Tuttavia nemmeno è possibile affermare, come più volte è stato fatto
in passato, ma anche di recente, che il Consiglio fascista del
ventennio scaturisse da elezioni regolari, e che il suo scioglimento
forzoso sia da ritenersi a tutti gli effetti un colpo di Stato
perché non aveva perso la sua maggioranza per l’esplicito
pronunciamento della cittadinanza, per cui la Reggenza non poteva
dichiararlo decaduto.
Una simile tesi chiude gli occhi sul fatto che il Consiglio, eletto
con le metodologie di cui si è detto, era composto solo da fascisti
o filofascisti, quindi non si sarebbe mai suicidato se non dietro
pressioni forti degli antifascisti, che avevano tutto il diritto di
ribellarsi dall’esterno del parlamento sammarinese, e neppure
avrebbe convocato elezioni regolari.
Il diritto di ribellione al regime derivava direttamente da quanto
scritto dal padre del liberalismo e della democrazia moderna,
l’inglese John Locke vissuto nel XVII secolo, che tra i diritti
fondamentali dell’uomo (alla vita, alla salute, alla proprietà) dava
particolare risalto al diritto alla libertà: se un tiranno, un
principe, un governo limita questo diritto, ribellarsi è logico e
lecito.
Paradossalmente se il fascismo non avesse svolto periodiche
elezioni, si poteva parlare di “rottura costituzionale”, quindi di
colpo di Stato da parte degli antifascisti, perché vi sarebbe stata
di certo un’altra normativa che avrebbe avallato la sua detenzione
del potere senza dover ricorrere a consultazioni elettorali.
Se però si vuole rimanere al potere in maniera formalmente
democratica, bisogna rispettare l’insieme delle regole della
democrazia, soprattutto uguaglianza tra tutti e libertà di
partecipazione alla vita sociale e politica senza il timore di
patire angherie.

[Record per l'individuazione di elementi]
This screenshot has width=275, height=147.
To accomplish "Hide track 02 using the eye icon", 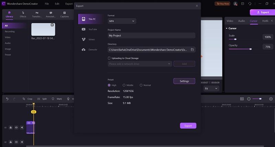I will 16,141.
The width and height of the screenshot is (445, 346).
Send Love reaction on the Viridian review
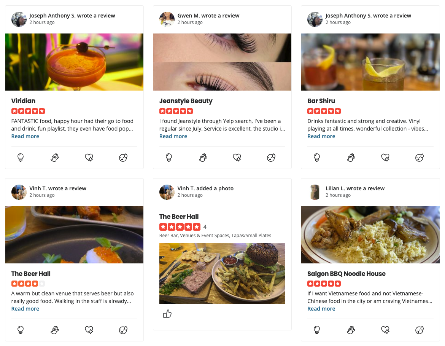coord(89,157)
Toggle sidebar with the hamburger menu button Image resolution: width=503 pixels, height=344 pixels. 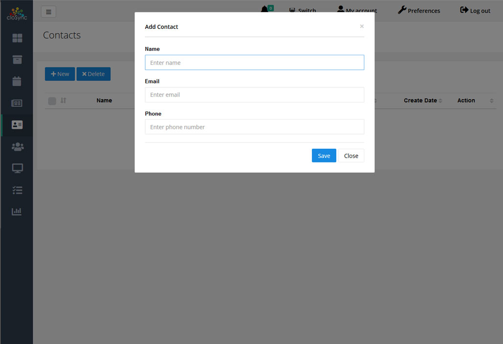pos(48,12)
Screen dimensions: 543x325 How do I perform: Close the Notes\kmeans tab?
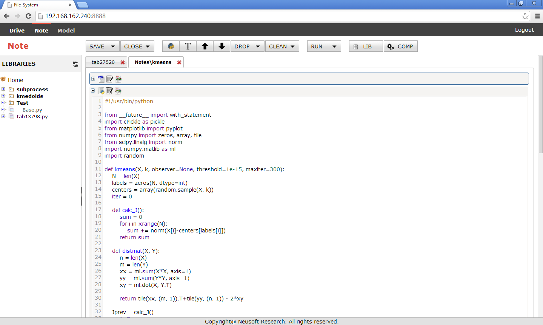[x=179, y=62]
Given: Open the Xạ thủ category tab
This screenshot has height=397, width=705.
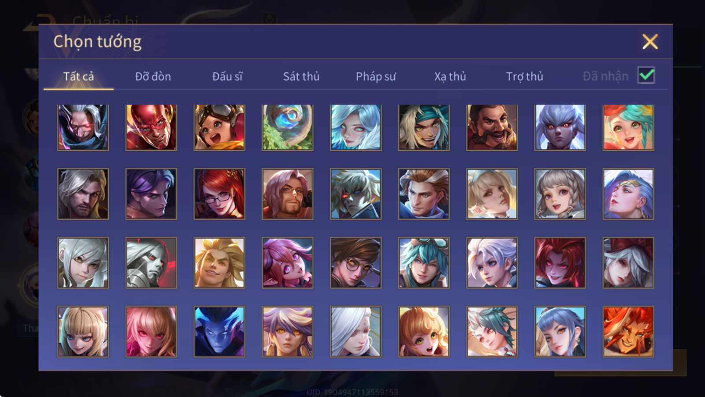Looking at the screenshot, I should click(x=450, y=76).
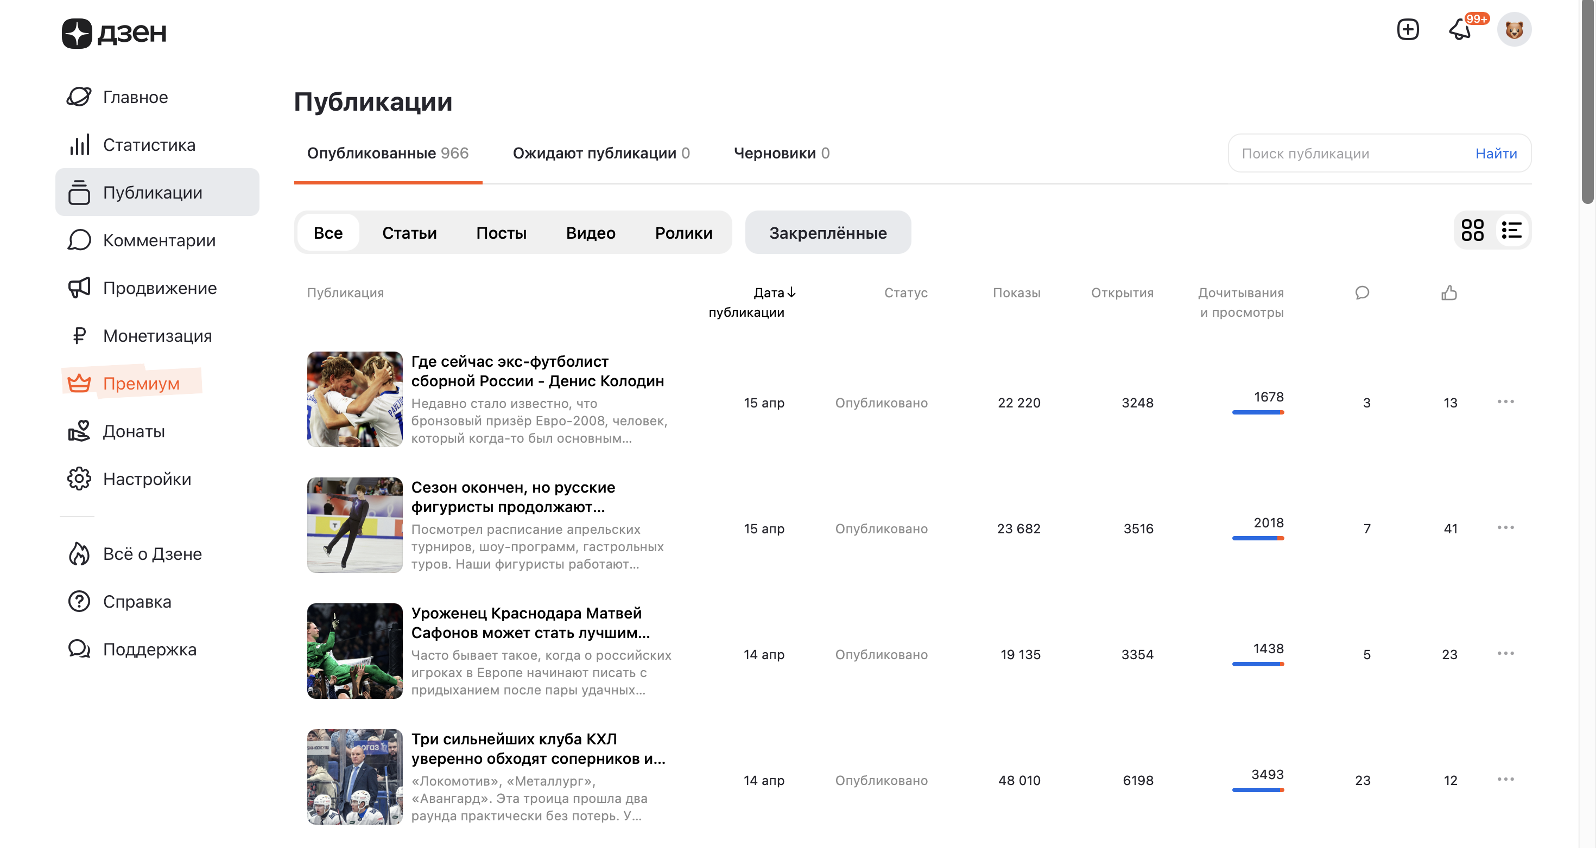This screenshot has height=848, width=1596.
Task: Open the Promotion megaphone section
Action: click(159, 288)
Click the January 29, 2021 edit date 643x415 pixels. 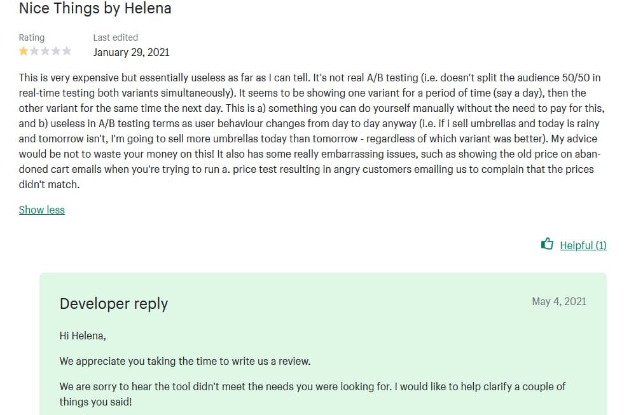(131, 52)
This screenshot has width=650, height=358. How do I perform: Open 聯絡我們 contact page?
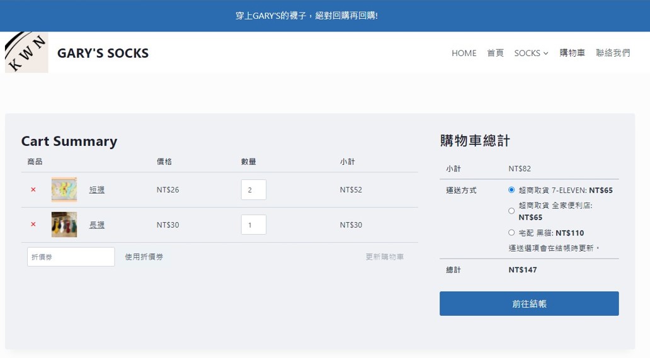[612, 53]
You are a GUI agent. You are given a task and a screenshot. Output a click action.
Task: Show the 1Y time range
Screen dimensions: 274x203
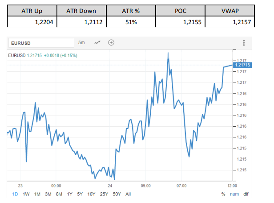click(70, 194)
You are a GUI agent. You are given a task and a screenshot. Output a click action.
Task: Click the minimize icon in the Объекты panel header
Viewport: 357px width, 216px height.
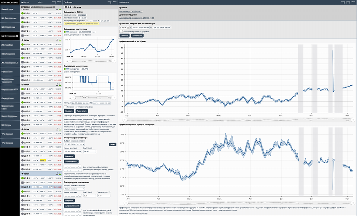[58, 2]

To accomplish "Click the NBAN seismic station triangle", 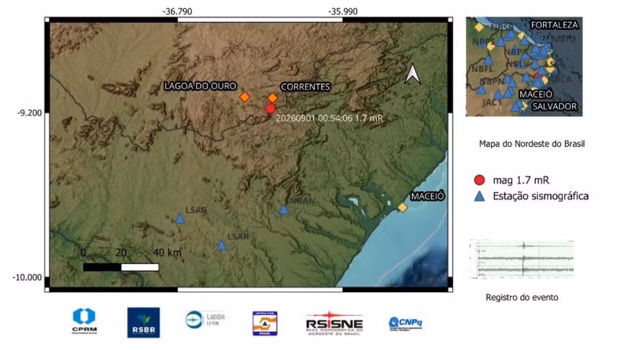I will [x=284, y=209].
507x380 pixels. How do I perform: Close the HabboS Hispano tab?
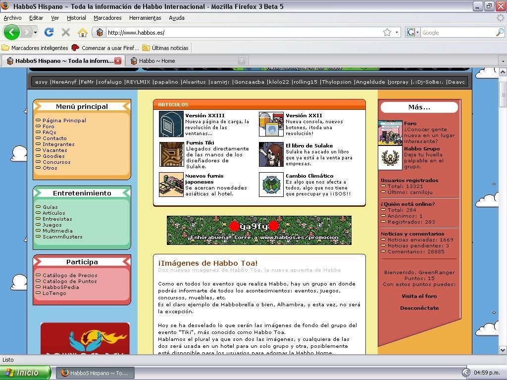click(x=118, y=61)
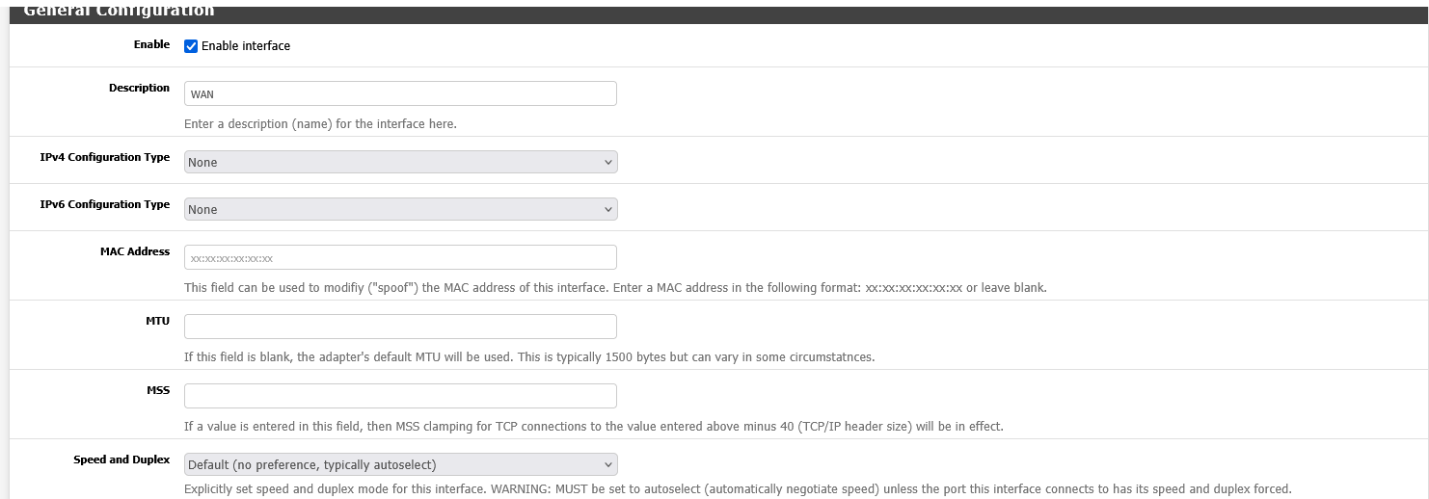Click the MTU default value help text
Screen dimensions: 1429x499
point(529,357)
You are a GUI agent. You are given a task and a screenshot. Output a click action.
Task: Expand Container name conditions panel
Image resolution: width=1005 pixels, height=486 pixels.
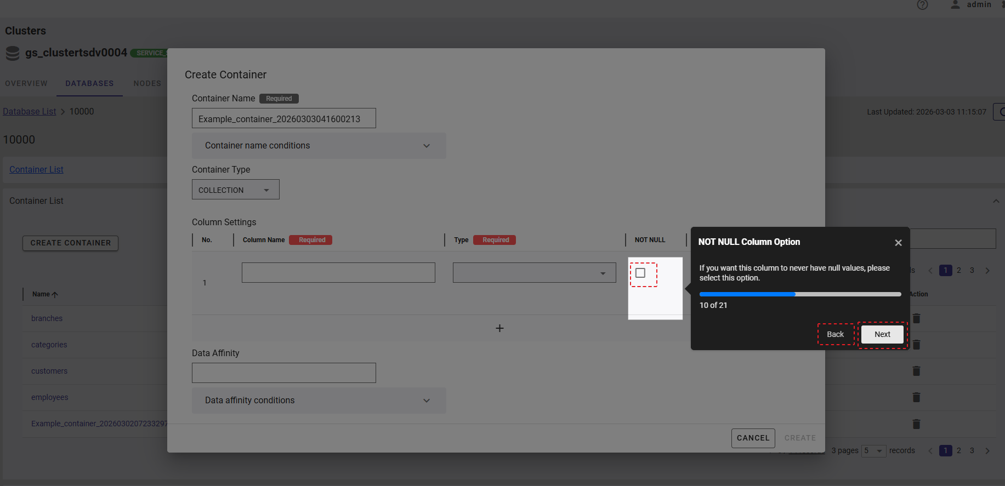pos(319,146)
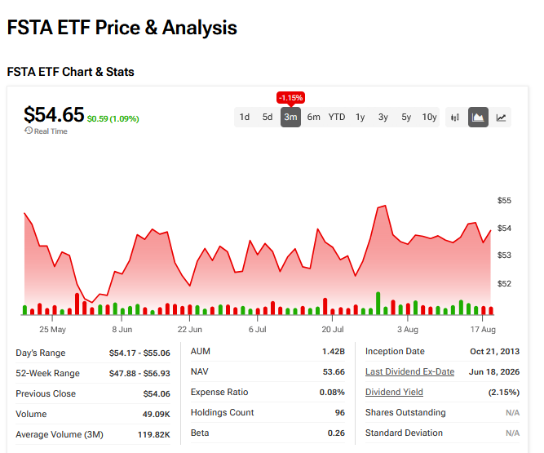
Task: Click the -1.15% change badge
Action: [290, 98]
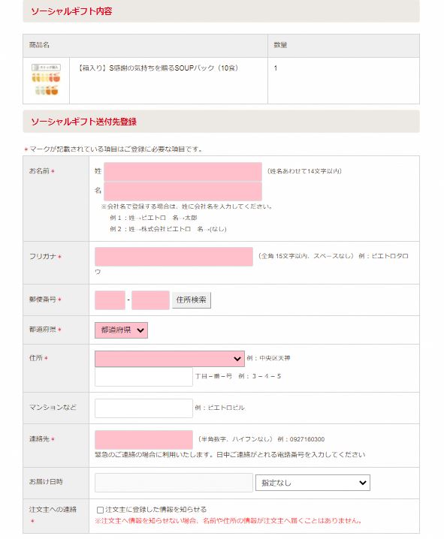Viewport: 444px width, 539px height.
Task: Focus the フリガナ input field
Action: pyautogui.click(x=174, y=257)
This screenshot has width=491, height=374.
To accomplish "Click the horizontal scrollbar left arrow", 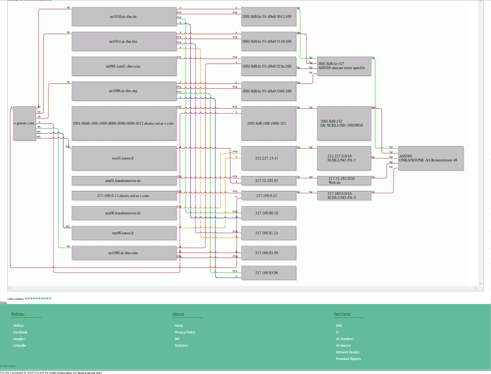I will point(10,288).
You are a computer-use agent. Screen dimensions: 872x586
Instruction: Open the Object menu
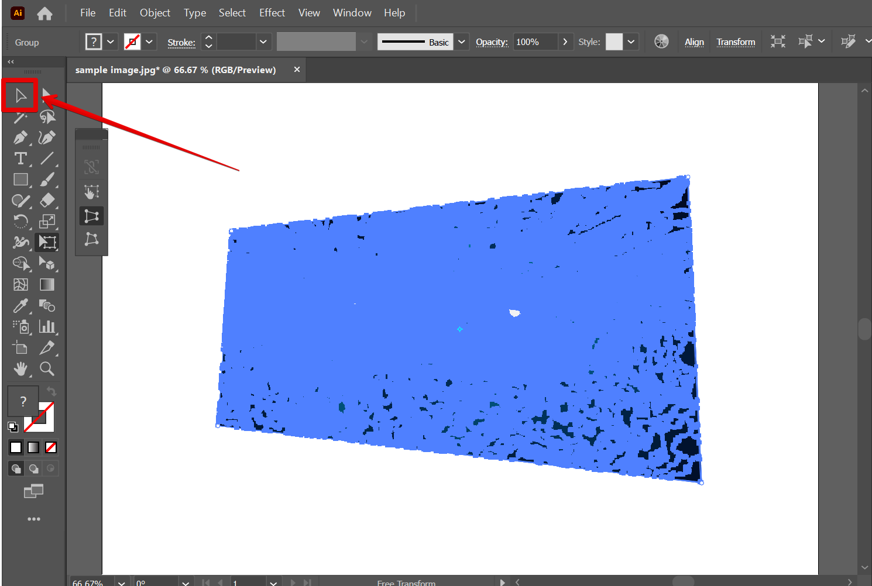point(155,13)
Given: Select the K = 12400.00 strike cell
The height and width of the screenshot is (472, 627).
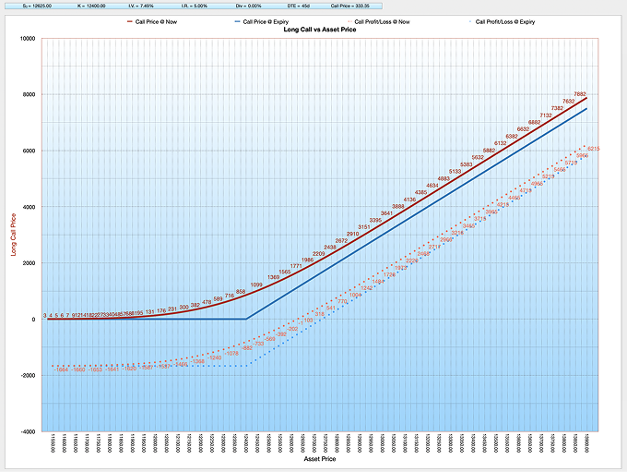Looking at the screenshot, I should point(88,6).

#### Consegne:
1/ Nel testo sul Consiglio fascista di San Marino, quali diritti fondamentali dell'uomo indica John Locke accanto al diritto alla libertà?
2/ Trascrivi dal testo sul Consiglio fascista di San Marino il passo compreso tra "Se però si vuole" e "patire angherie.", estremi inclusi.
3/ Porta avanti il testo sul Consiglio fascista di San Marino dal punto in cui si ferma.

#### Risposte all'esercizio:
1/ Il diritto alla vita, alla salute e alla proprietà.

2/
Se però si vuole rimanere al potere in maniera formalmente
democratica, bisogna rispettare l’insieme delle regole della
democrazia, soprattutto uguaglianza tra tutti e libertà di
partecipazione alla vita sociale e politica senza il timore di
patire angherie.

3/
Ritengo quindi il 28 luglio del 1943 al massimo un colpo di mano,
non di Stato.
Veniamo ora al 1957.
Le elezioni del 5 settembre 1943 si svolsero con una sola lista dei
candidati concordata fra le forze antifasciste, escludendo chi
durante il ventennio aveva avuto ruoli politici importanti, ma pure
i comunisti perché la situazione politica italiana era ancora poco
definita. Anche in questo caso possiamo dire che non furono
pienamente democratiche, ma troppi erano i livori nei confronti del
regime appena accantonato perché si giungesse subito a quella pace
sociale che i più moderati tra gli antifascisti avrebbero voluto.
Verso i comunisti permanevano invece forti diffidenze da parte di
tutti coloro che temevano la cultura di sinistra e quanto promosso
dal 1918 in poi dal bolscevismo.
Il nuovo Consiglio, composto in modo sostanzialmente paritario da
un’area
conservatrice/moderata e da una progressista/moderata, si riunì la
prima volta il 16 settembre, ma operò per poco tempo, perché agli
inizi di ottobre giunsero sul Titano nazisti e repubblichini. Per
non subire guai da costoro, si dovettero coinvolgere nuovamente
nella gestione del potere alcuni gerarchi del governo precedente
creando un Consiglio provvisorio ristretto.
Non sto a dilungarmi su quanto accaduto in seguito, già raccontato
da più voci. Mi limito a dire che, giunti gli alleati in Repubblica
un anno dopo, il Consiglio eletto nel ’43 riprese pienamente le sue
funzioni, ma solo per qualche mese, perché i comunisti in accordo
coi socialisti cominciarono a contestarlo ritenendolo non del tutto
rappresentativo delle forze sociali che la Repubblica aveva in quel
momento.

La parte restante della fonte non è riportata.